Tumor necrosis factor antibody treatment of septic baboons reduces the production of sustained T-cell suppressive factors.

Post-traumatic septic complications result from impaired cell-mediated immune function, which is caused in part by circulating T-cell suppressive factors (TSFs). We examined whether tumor necrosis factor alpha (TNF-alpha) antibody treatment in a baboon sepsis model influences the production of TSFs, including interleukin-10 (IL-10) and transforming growth factor-beta (TGF-beta). Sepsis was induced in anesthetized baboons by Escherichia coli infusion, and caused an increase in plasma levels of TNF, TSF activity, IL-10, and active TGF-beta, as well as a decrease in latent TGF-beta.
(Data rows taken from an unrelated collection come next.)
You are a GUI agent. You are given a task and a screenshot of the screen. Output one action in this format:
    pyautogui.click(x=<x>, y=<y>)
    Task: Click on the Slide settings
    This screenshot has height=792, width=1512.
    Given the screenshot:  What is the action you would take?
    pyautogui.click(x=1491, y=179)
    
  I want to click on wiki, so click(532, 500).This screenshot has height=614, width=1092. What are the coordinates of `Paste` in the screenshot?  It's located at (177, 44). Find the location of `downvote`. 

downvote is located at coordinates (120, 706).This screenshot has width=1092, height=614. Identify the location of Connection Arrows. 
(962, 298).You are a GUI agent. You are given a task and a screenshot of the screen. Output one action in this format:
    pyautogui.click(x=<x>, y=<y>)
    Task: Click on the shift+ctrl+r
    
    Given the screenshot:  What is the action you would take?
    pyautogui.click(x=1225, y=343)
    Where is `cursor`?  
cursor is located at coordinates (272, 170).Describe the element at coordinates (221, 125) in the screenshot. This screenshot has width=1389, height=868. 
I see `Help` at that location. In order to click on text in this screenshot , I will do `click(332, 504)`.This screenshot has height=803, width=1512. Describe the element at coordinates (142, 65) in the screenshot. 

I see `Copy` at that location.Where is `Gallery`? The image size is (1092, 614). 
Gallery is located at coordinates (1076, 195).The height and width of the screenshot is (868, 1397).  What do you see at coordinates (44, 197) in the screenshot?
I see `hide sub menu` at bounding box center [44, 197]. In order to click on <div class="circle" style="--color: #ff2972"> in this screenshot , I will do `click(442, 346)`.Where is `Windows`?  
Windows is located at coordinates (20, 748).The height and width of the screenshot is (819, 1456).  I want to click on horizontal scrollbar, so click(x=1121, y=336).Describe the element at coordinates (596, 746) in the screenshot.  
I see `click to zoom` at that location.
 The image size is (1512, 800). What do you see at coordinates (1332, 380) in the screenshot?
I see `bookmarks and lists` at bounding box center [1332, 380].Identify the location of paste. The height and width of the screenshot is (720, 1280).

TNF antibody pretreatment reduced TNF levels by 98%. Transient TSF activity (0-4 h) was only marginally influenced, while sustained TSF activity (8-24 h) was markedly reduced. TSF activity at 24 h correlated with peak TNF levels. IL-10 levels, coinciding with early TSF activity, remained unchanged by anti-TNF treatment. Levels of active TGF-beta and the drop in latent TGF-beta were decreased. We conclude that anti-TNF treatment reduces sustained TSF activity and may partially restore impaired cell-mediated immune function.